Proyeksi Krisis Air Dunia, BMKG Dorong Dukungan Politik, Kerjasama Lintas Sektoral, dan Negara (Foto: Dok BMKG)
JAKARTA, KanalMuria – Kepala Badan Meteorologi, Klimatologi, dan Geofisika (BMKG) Dwikorita Karnawati menyebut krisis air merupakan ancaman serius bagi seluruh negara di dunia.
Berdasarkan data World Meteorological Organization (WMO), yang dikumpulkan dari pengamatan di 193 negara, BMKG memproyeksikan dalam beberapa tahun ke depan akan terjadi hotspot air atau daerah kekeringan di pelbagai negara.
“Artinya akan banyak tempat yang mengalami kekeringan. (Hal ini bisa terjadi) baik di negara maju maupun berkembang. Baik Amerika, Afrika dan negara lainnya sama saja (terdampak),” kata Dwikorita dalam webinar bertajuk ‘Kolaborasi Global Antisipasi Krisis Air Dampak Perubahan Iklim’ yang diselenggarakan oleh Forum Merdeka Barat 9 (FMB 9), Senin (16/10).
Data analisis peta global menunjukkan debit rata-rata air sungai pada tahun 2022 yang dikategorikan pada posisi normal hanya 38 persen. Sementara itu banyak debit air sungai yang keluar menuju laut berada pada level di bawah normal atau jauh di bawah normal yang artinya daerah tersebut mengalami kekeringan.
Di sisi lain, terdapat daerah di dunia yang memiliki debit air sungai melampaui normal atau surplus sedang terjadi kebanjiran. Kondisi ini merupakan bukti bagaimana perubahan iklim sedang terjadi di seluruh negara dunia dan akan semakin buruk hasilnya jika tidak dilakukan upaya mitigasi bersama.
Dwikorita menjelaskan, saat ini Indonesia memang belum terdeteksi mengalami hotspot air. Namun bukan berarti dalam skala lokal kekeringan tidak terjadi.

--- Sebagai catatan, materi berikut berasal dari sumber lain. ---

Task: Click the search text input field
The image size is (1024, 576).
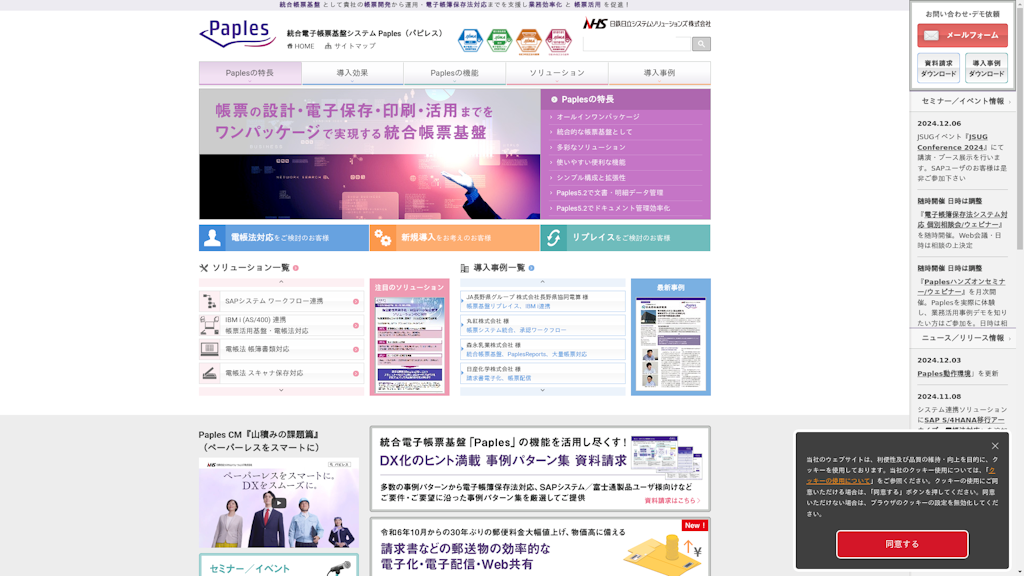Action: [637, 44]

Musababnya, jika lengah dan gagal memitigasi, diproyeksikan pada tahun 2045-2050, di saat Indonesia memasuki masa emas akan terjadi perubahan iklim dan mengalami krisis pangan.
Food and Agriculture Organization (FAO) bahkan beberapa waktu lalu telah memproyeksikan di tahun tersebut krisis pangan akan menimpa hampir seluruh negara di dunia. Tidak main-main, kurang lebih 500 juta petani skala kecil yang memproduksi 80 persen sumber pangan dunia menjadi pihak yang paling rentan pada perubahan iklim.
“Cuaca ekstrem, iklim ekstrem, dan kejadian terkait air lainnya telah menyebabkan 11.778 kejadian bencana dalam kurun waktu 1970 hingga 2021,” ujar Dwikorita.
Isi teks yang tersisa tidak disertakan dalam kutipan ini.